THE PROBLEM:
How many of the lines in the data contain "agent"? Give only the number.

(Stored entries)

- - -

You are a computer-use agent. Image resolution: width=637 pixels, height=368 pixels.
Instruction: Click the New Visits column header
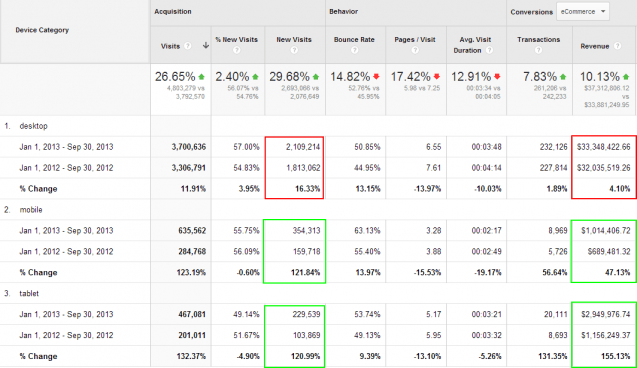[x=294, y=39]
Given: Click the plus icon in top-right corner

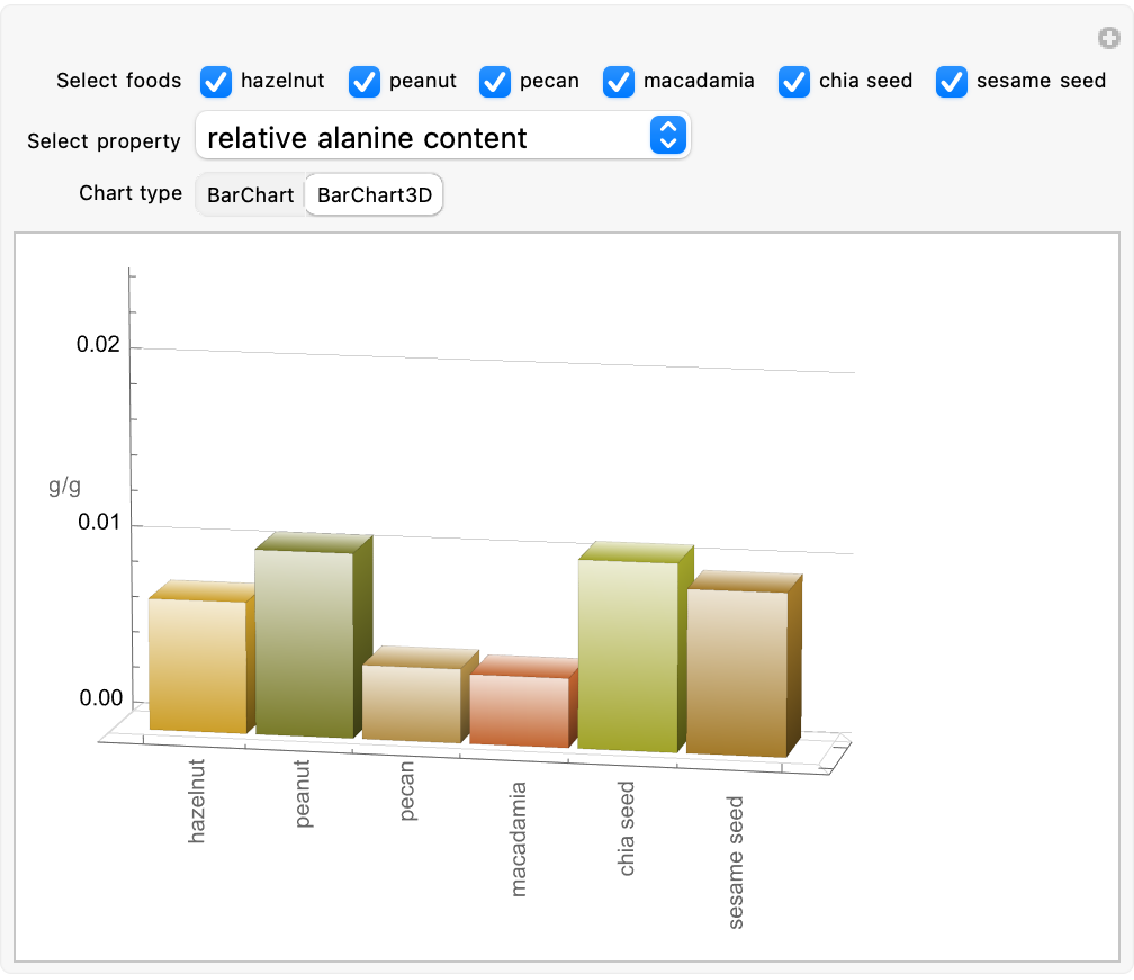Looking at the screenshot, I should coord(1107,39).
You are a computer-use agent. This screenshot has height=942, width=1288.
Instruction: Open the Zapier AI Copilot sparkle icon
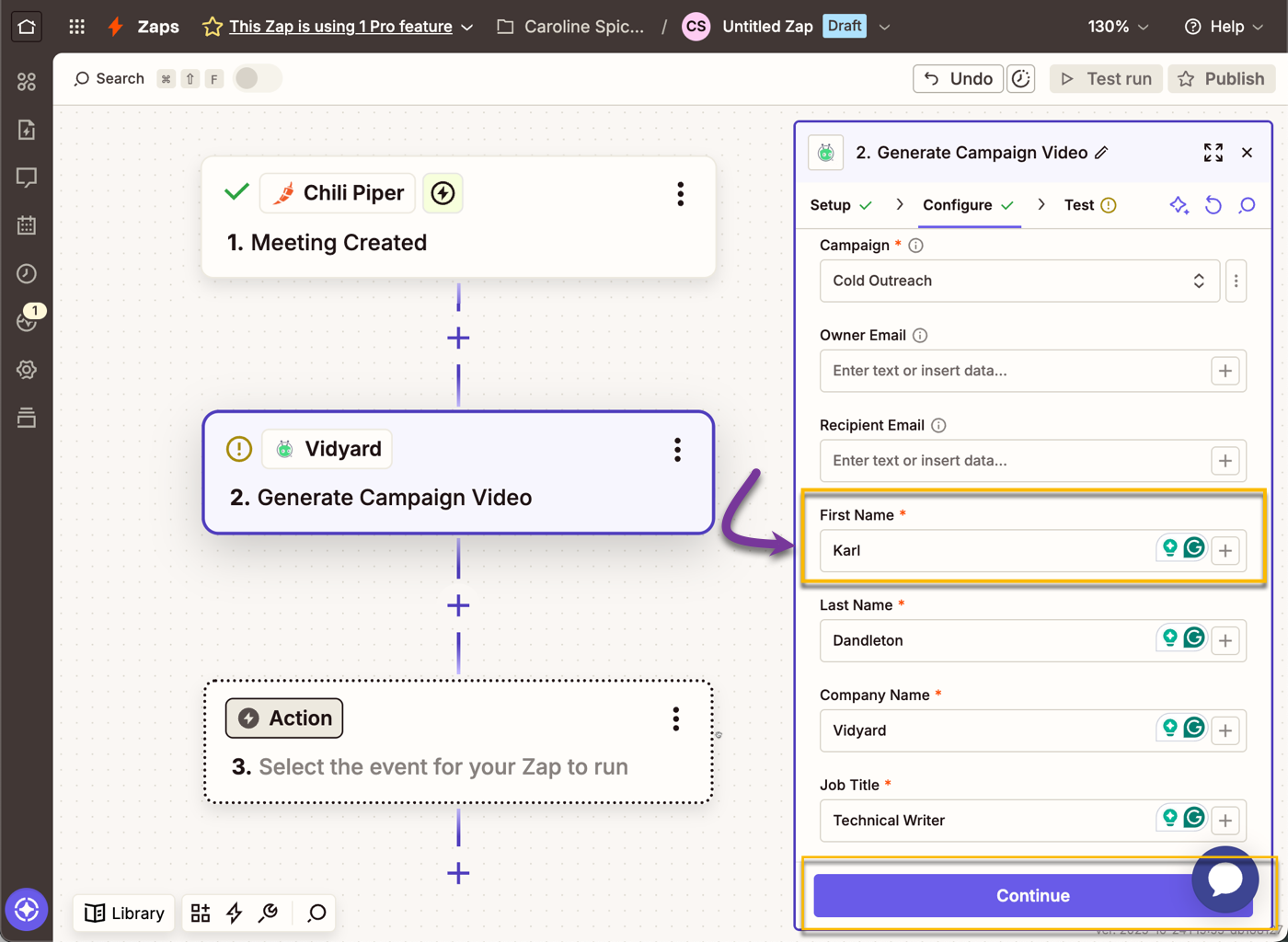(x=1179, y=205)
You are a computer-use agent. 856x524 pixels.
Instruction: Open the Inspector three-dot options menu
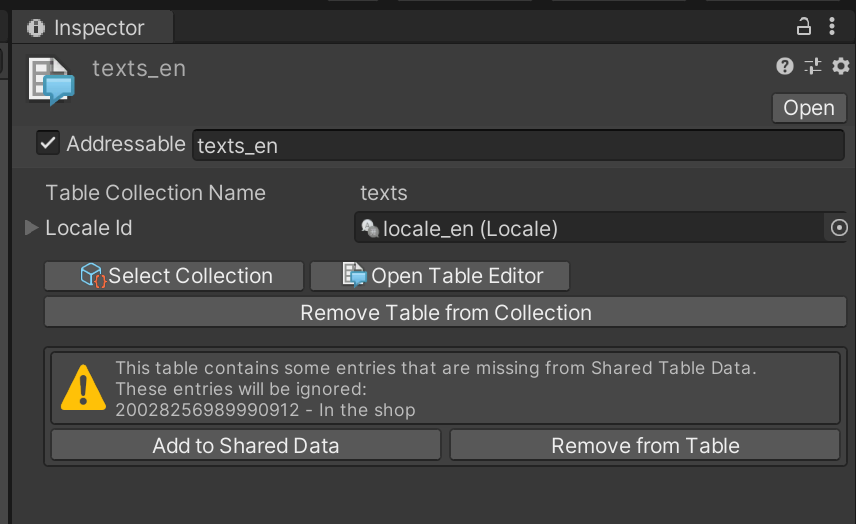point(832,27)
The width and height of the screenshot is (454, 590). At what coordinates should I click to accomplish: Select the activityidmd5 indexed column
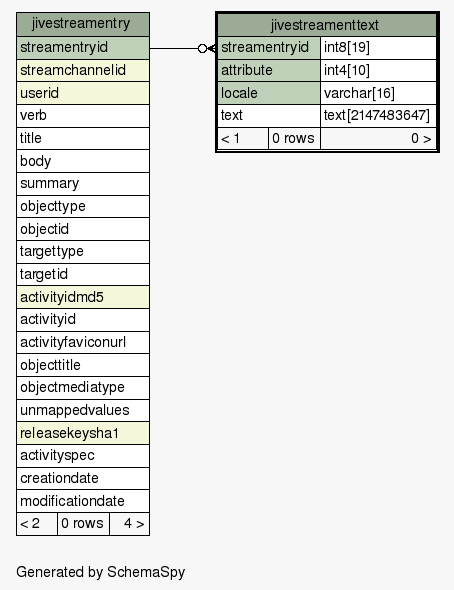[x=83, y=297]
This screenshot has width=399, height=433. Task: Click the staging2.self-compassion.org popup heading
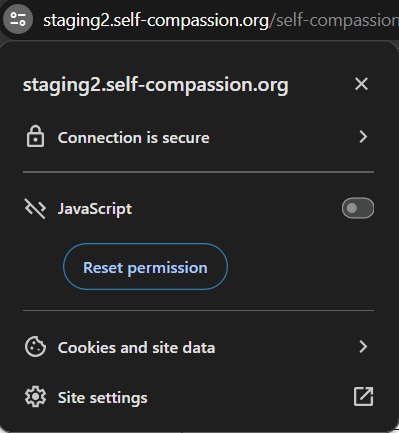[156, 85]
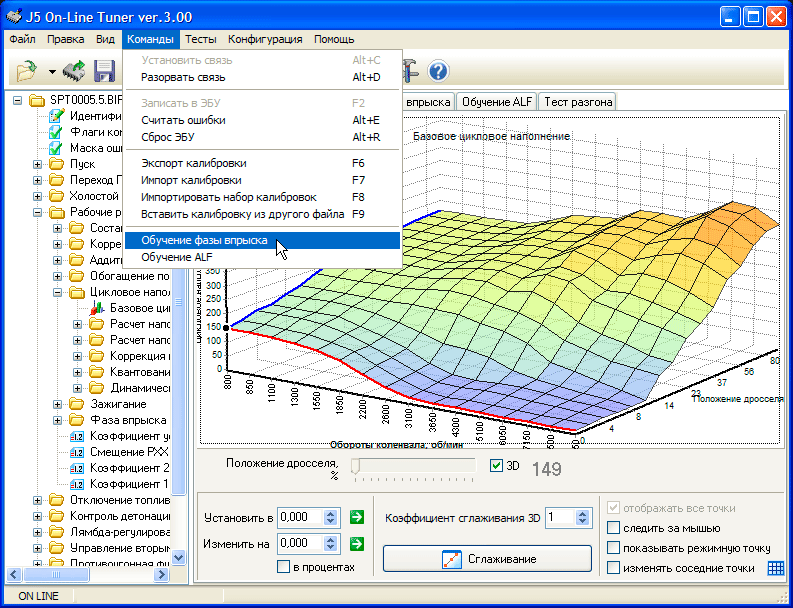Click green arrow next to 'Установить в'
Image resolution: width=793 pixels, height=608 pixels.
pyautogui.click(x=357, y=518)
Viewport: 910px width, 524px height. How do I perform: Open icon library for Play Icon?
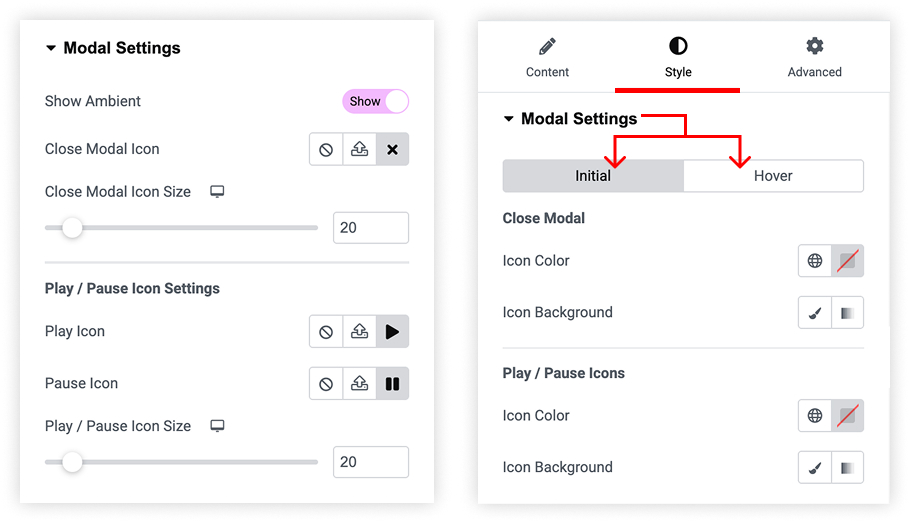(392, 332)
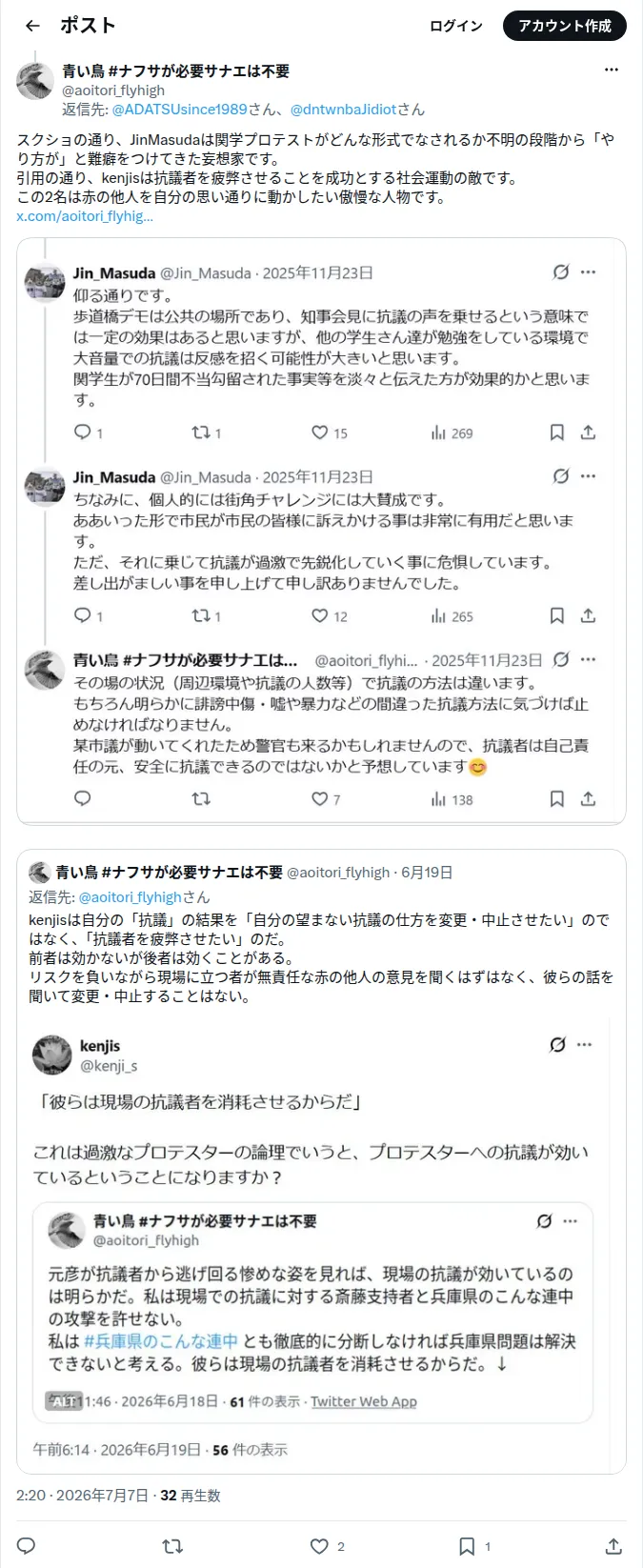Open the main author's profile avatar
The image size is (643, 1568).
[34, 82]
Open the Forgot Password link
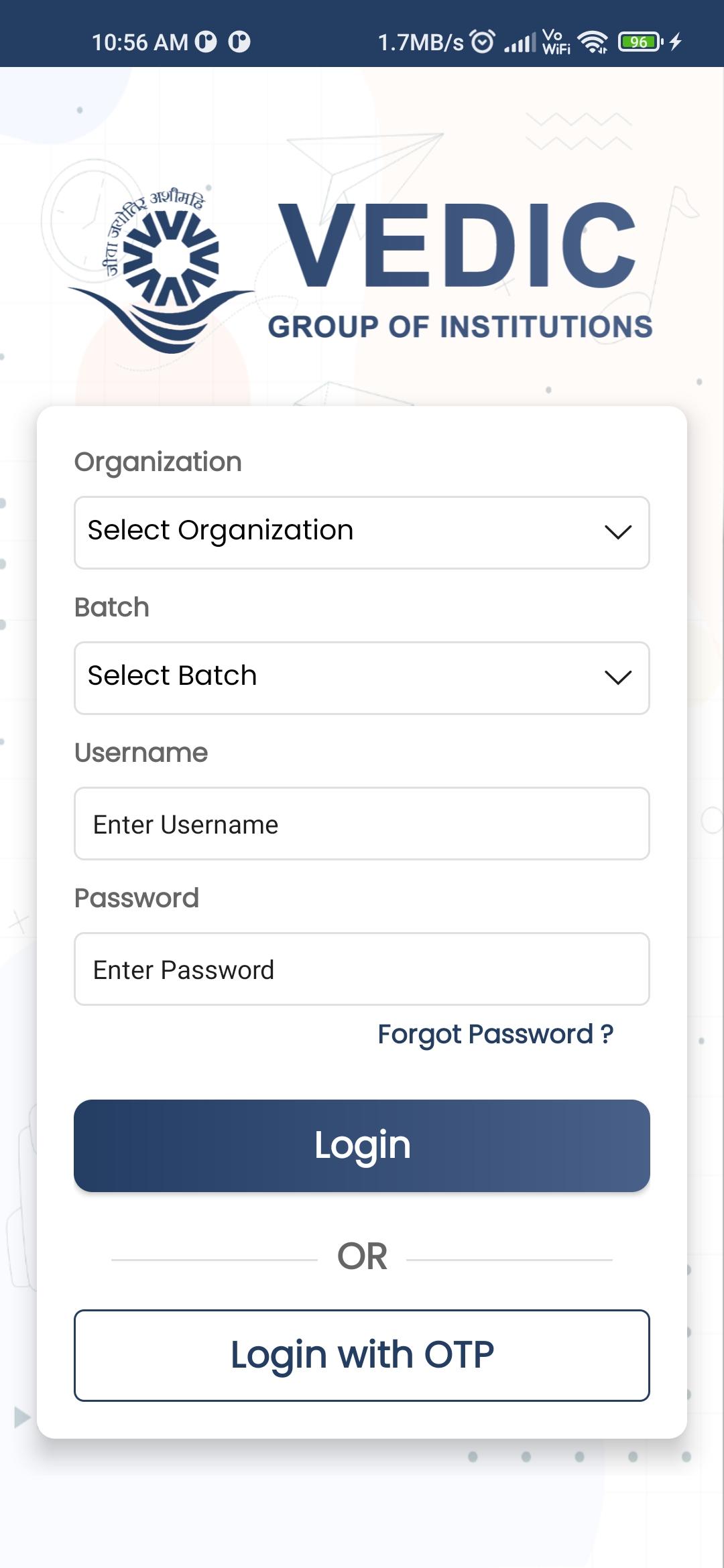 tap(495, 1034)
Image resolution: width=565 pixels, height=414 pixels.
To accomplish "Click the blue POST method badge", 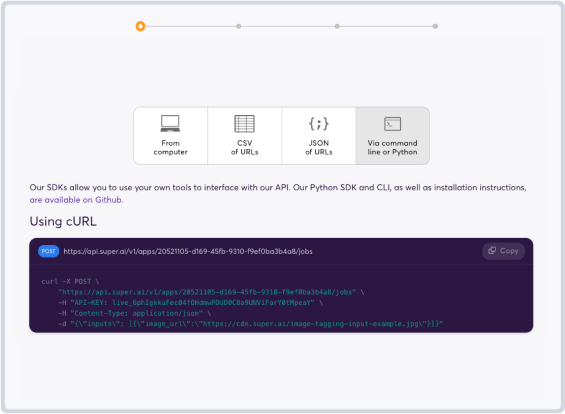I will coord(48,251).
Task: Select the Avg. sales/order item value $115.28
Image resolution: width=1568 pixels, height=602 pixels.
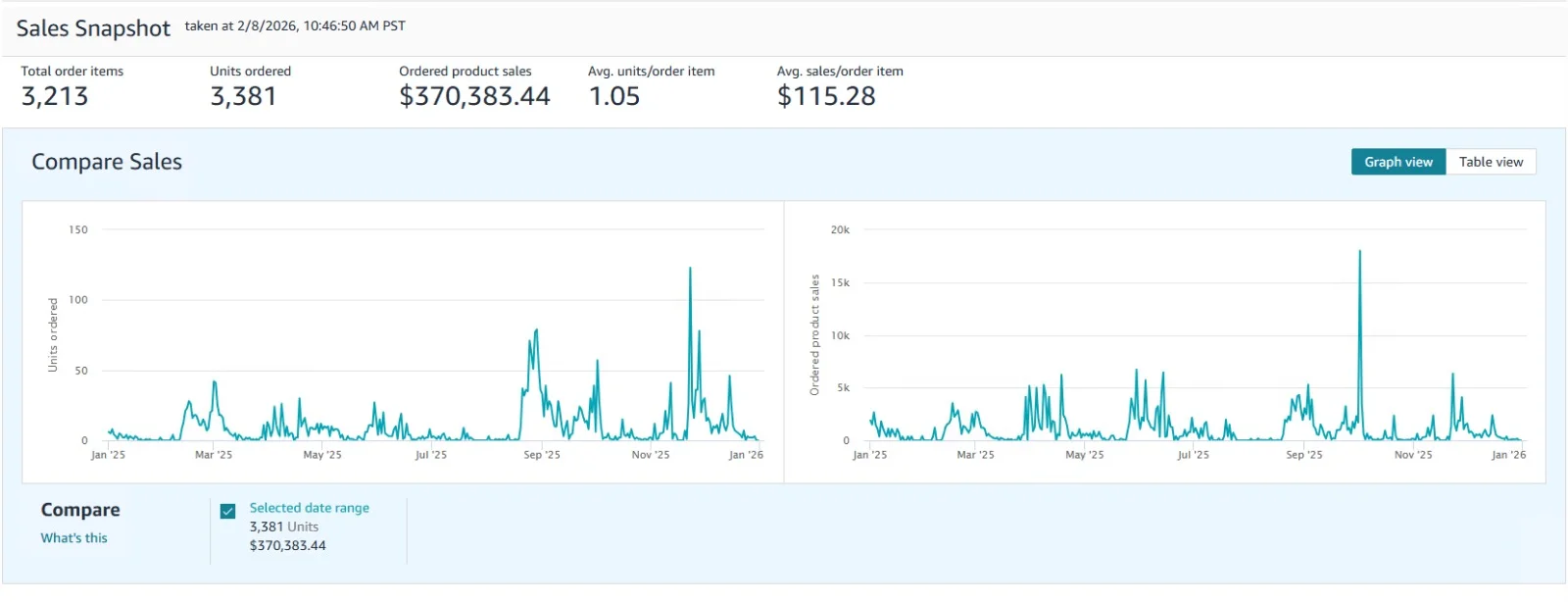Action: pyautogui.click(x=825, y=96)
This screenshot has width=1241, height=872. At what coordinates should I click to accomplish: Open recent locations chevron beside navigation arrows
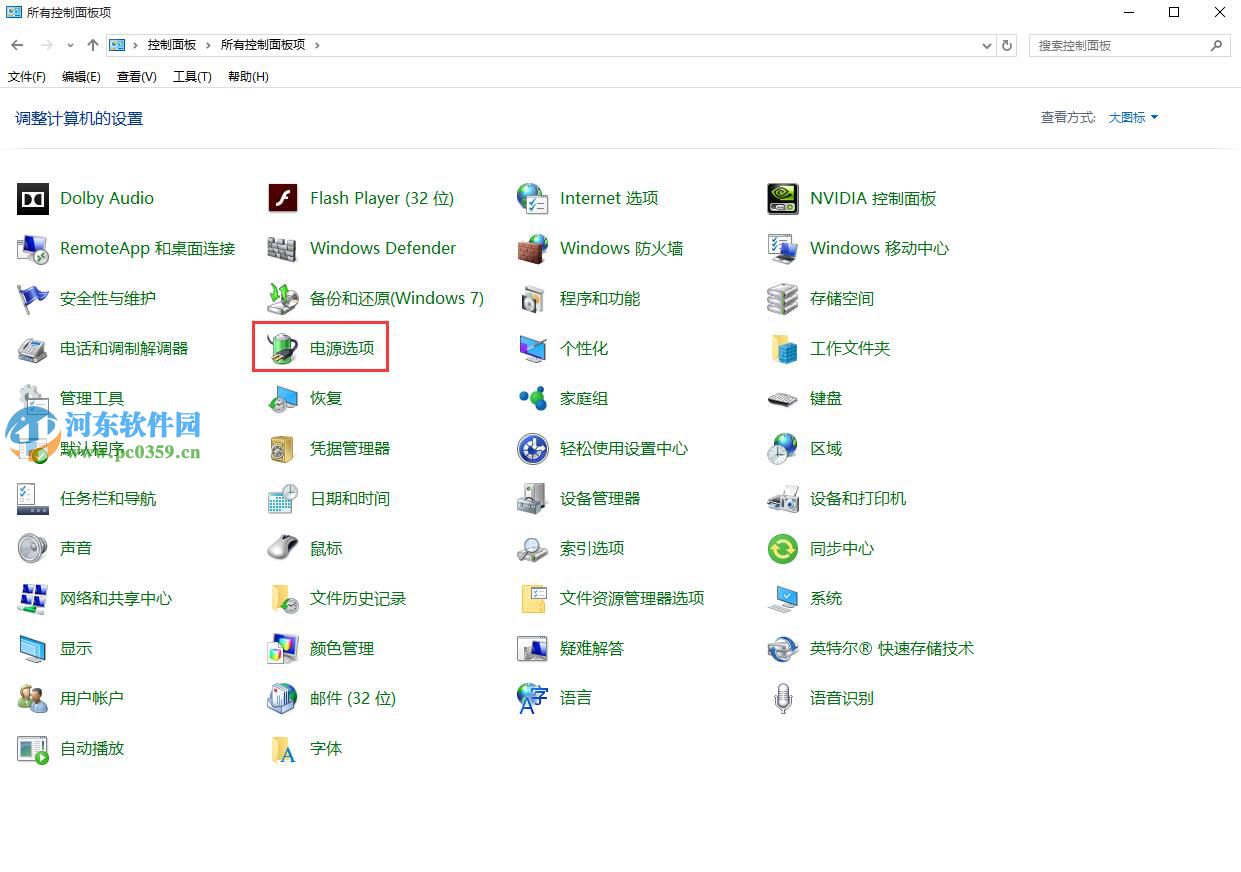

- - -

TASK ANSWER:
3